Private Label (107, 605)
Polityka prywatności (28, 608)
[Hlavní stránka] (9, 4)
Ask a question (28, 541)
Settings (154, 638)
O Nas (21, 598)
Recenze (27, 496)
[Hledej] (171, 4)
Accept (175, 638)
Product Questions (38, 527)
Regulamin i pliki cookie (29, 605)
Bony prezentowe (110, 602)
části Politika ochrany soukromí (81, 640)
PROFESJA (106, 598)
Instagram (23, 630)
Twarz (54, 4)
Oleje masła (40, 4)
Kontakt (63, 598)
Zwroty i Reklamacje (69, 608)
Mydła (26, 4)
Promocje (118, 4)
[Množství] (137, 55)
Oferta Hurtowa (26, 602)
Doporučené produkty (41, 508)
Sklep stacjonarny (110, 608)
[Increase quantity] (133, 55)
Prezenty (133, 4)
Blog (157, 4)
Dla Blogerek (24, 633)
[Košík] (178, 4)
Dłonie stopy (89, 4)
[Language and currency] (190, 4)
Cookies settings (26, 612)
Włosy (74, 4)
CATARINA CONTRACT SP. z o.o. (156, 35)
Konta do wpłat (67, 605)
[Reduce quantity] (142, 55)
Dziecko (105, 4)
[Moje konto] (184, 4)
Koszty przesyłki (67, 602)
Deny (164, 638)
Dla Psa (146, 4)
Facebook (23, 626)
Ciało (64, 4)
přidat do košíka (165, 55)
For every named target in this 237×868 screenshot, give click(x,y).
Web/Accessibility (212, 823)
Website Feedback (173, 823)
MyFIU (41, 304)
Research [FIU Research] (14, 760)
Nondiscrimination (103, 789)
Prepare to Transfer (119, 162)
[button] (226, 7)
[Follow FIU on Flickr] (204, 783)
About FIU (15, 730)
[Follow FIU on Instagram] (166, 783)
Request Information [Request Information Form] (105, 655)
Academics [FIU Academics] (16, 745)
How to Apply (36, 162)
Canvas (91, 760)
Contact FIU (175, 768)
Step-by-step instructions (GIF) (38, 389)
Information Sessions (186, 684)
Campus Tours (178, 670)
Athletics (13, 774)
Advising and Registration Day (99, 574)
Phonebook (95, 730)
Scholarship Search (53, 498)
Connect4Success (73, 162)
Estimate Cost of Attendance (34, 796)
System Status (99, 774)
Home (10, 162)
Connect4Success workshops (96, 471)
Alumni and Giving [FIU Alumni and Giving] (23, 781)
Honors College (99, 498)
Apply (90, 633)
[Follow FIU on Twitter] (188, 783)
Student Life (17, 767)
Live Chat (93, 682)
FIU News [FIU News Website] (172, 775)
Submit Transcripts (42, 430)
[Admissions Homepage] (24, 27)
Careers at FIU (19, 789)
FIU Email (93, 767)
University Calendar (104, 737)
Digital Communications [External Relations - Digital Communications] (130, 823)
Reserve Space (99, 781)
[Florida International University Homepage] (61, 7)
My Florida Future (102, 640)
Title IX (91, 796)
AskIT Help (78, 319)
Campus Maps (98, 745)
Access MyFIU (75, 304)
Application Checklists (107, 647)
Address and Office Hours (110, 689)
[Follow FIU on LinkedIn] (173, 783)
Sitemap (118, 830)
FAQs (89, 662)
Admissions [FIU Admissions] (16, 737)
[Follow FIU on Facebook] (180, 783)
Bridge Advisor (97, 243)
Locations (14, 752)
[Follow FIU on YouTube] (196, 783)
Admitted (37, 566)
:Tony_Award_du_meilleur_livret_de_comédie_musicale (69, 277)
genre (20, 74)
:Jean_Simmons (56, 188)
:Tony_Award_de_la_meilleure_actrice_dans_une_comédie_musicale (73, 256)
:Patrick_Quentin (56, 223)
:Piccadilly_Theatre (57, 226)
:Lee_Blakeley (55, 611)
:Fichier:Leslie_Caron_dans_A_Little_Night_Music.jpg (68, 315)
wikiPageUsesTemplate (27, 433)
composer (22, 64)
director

STATED PROBLEM: Update the rows above by replacing each occurrence of "Follow FIU" with "Follow Florida International University". Reproduce every other line unchanged.

SOLUTION TO THIS PROBLEM:
Private Label (107, 605)
Polityka prywatności (28, 608)
[Hlavní stránka] (9, 4)
Ask a question (28, 541)
Settings (154, 638)
O Nas (21, 598)
Recenze (27, 496)
[Hledej] (171, 4)
Accept (175, 638)
Product Questions (38, 527)
Regulamin i pliki cookie (29, 605)
Bony prezentowe (110, 602)
části Politika ochrany soukromí (81, 640)
PROFESJA (106, 598)
Instagram (23, 630)
Twarz (54, 4)
Oleje masła (40, 4)
Kontakt (63, 598)
Zwroty i Reklamacje (69, 608)
Mydła (26, 4)
Promocje (118, 4)
[Množství] (137, 55)
Oferta Hurtowa (26, 602)
Doporučené produkty (41, 508)
Sklep stacjonarny (110, 608)
[Increase quantity] (133, 55)
Prezenty (133, 4)
Blog (157, 4)
Dla Blogerek (24, 633)
[Košík] (178, 4)
Dłonie stopy (89, 4)
[Language and currency] (190, 4)
Cookies settings (26, 612)
Włosy (74, 4)
CATARINA CONTRACT SP. z o.o. (156, 35)
Konta do wpłat (67, 605)
[Reduce quantity] (142, 55)
Dziecko (105, 4)
[Moje konto] (184, 4)
Koszty przesyłki (67, 602)
Deny (164, 638)
Dla Psa (146, 4)
Facebook (23, 626)
Ciało (64, 4)
přidat do košíka (165, 55)
For every named target in this 237×868 screenshot, give click(x,y).
Web/Accessibility (212, 823)
Website Feedback (173, 823)
MyFIU (41, 304)
Research [FIU Research] (14, 760)
Nondiscrimination (103, 789)
Prepare to Transfer (119, 162)
[button] (226, 7)
[Follow Florida International University on Flickr] (204, 783)
About FIU (15, 730)
[Follow Florida International University on Instagram] (166, 783)
Request Information [Request Information Form] (105, 655)
Academics [FIU Academics] (16, 745)
How to Apply (36, 162)
Canvas (91, 760)
Contact FIU (175, 768)
Step-by-step instructions (GIF) (38, 389)
Information Sessions (186, 684)
Campus Tours (178, 670)
Athletics (13, 774)
Advising and Registration Day (99, 574)
Phonebook (95, 730)
Scholarship Search (53, 498)
Connect4Success (73, 162)
Estimate Cost of Attendance (34, 796)
System Status (99, 774)
Home (10, 162)
Connect4Success workshops (96, 471)
Alumni and Giving [FIU Alumni and Giving] (23, 781)
Honors College (99, 498)
Apply (90, 633)
[Follow Florida International University on Twitter] (188, 783)
Student Life (17, 767)
Live Chat (93, 682)
FIU News [FIU News Website] (172, 775)
Submit Transcripts (42, 430)
[Admissions Homepage] (24, 27)
Careers at FIU (19, 789)
FIU Email (93, 767)
University Calendar (104, 737)
Digital Communications [External Relations - Digital Communications] (130, 823)
Reserve Space (99, 781)
[Florida International University Homepage] (61, 7)
My Florida Future (102, 640)
Title IX (91, 796)
AskIT Help (78, 319)
Campus Maps (98, 745)
Access MyFIU (75, 304)
Application Checklists (107, 647)
Address and Office Hours (110, 689)
[Follow Florida International University on LinkedIn] (173, 783)
Sitemap (118, 830)
FAQs (89, 662)
Admissions [FIU Admissions] (16, 737)
[Follow Florida International University on Facebook] (180, 783)
Bridge Advisor (97, 243)
Locations (14, 752)
[Follow Florida International University on YouTube] (196, 783)
Admitted (37, 566)
:Tony_Award_du_meilleur_livret_de_comédie_musicale (69, 277)
genre (20, 74)
:Jean_Simmons (56, 188)
:Tony_Award_de_la_meilleure_actrice_dans_une_comédie_musicale (73, 256)
:Patrick_Quentin (56, 223)
:Piccadilly_Theatre (57, 226)
:Lee_Blakeley (55, 611)
:Fichier:Leslie_Caron_dans_A_Little_Night_Music.jpg (68, 315)
wikiPageUsesTemplate (27, 433)
composer (22, 64)
director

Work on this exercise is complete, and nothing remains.